=== Begin Enclosure ===

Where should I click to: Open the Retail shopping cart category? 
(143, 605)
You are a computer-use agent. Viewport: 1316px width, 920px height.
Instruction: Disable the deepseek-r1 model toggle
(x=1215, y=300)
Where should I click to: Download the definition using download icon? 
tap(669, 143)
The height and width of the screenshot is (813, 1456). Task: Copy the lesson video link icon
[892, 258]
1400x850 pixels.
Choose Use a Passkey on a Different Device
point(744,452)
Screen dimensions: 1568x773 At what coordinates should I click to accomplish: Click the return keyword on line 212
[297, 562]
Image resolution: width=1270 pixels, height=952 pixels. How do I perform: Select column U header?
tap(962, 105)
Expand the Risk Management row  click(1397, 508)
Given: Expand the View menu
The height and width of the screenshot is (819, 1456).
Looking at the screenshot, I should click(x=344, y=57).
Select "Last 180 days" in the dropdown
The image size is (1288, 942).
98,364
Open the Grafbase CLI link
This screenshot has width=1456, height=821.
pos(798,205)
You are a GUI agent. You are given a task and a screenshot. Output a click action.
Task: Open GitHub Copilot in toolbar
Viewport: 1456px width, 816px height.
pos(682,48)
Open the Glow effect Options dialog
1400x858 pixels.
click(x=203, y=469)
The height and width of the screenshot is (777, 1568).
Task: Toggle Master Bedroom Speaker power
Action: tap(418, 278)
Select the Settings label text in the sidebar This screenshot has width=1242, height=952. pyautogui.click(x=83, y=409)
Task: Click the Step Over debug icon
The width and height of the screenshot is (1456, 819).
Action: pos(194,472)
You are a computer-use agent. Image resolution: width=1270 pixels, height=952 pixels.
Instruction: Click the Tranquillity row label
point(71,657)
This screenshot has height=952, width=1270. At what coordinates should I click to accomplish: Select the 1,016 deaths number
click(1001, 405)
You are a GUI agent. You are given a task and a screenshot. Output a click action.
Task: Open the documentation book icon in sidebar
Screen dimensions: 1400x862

=== End Enclosure ===

» EXERCISE INSTRUCTIONS
Return each line of the data above verbatim.

» OUTPUT FOR THIS TASK
Where should I click to: Open the Retail shopping cart category? 
(143, 605)
You are a computer-use agent. Viewport: 1316px width, 920px height.
Instruction: Disable the deepseek-r1 model toggle
(x=1215, y=300)
Where should I click to: Download the definition using download icon? 
tap(669, 143)
The height and width of the screenshot is (813, 1456). Task: Copy the lesson video link icon
[892, 258]
1400x850 pixels.
Choose Use a Passkey on a Different Device
point(744,452)
Screen dimensions: 1568x773 At what coordinates should I click to accomplish: Click the return keyword on line 212
[297, 562]
Image resolution: width=1270 pixels, height=952 pixels. How do I perform: Select column U header?
tap(962, 105)
Expand the Risk Management row  click(1397, 508)
Given: Expand the View menu
The height and width of the screenshot is (819, 1456).
Looking at the screenshot, I should click(x=344, y=57).
Select "Last 180 days" in the dropdown
The image size is (1288, 942).
98,364
Open the Grafbase CLI link
This screenshot has width=1456, height=821.
pos(798,205)
You are a GUI agent. You are given a task and a screenshot. Output a click action.
Task: Open GitHub Copilot in toolbar
Viewport: 1456px width, 816px height.
pos(682,48)
Open the Glow effect Options dialog
1400x858 pixels.
click(x=203, y=469)
The height and width of the screenshot is (777, 1568).
Task: Toggle Master Bedroom Speaker power
Action: tap(418, 278)
Select the Settings label text in the sidebar This screenshot has width=1242, height=952. pyautogui.click(x=83, y=409)
Task: Click the Step Over debug icon
The width and height of the screenshot is (1456, 819).
Action: pos(194,472)
You are a computer-use agent. Image resolution: width=1270 pixels, height=952 pixels.
Instruction: Click the Tranquillity row label
point(71,657)
This screenshot has height=952, width=1270. At what coordinates should I click to accomplish: Select the 1,016 deaths number
click(1001, 405)
You are a GUI agent. You are given a task and a screenshot. Output a click action.
Task: Open the documentation book icon in sidebar
Screen dimensions: 1400x862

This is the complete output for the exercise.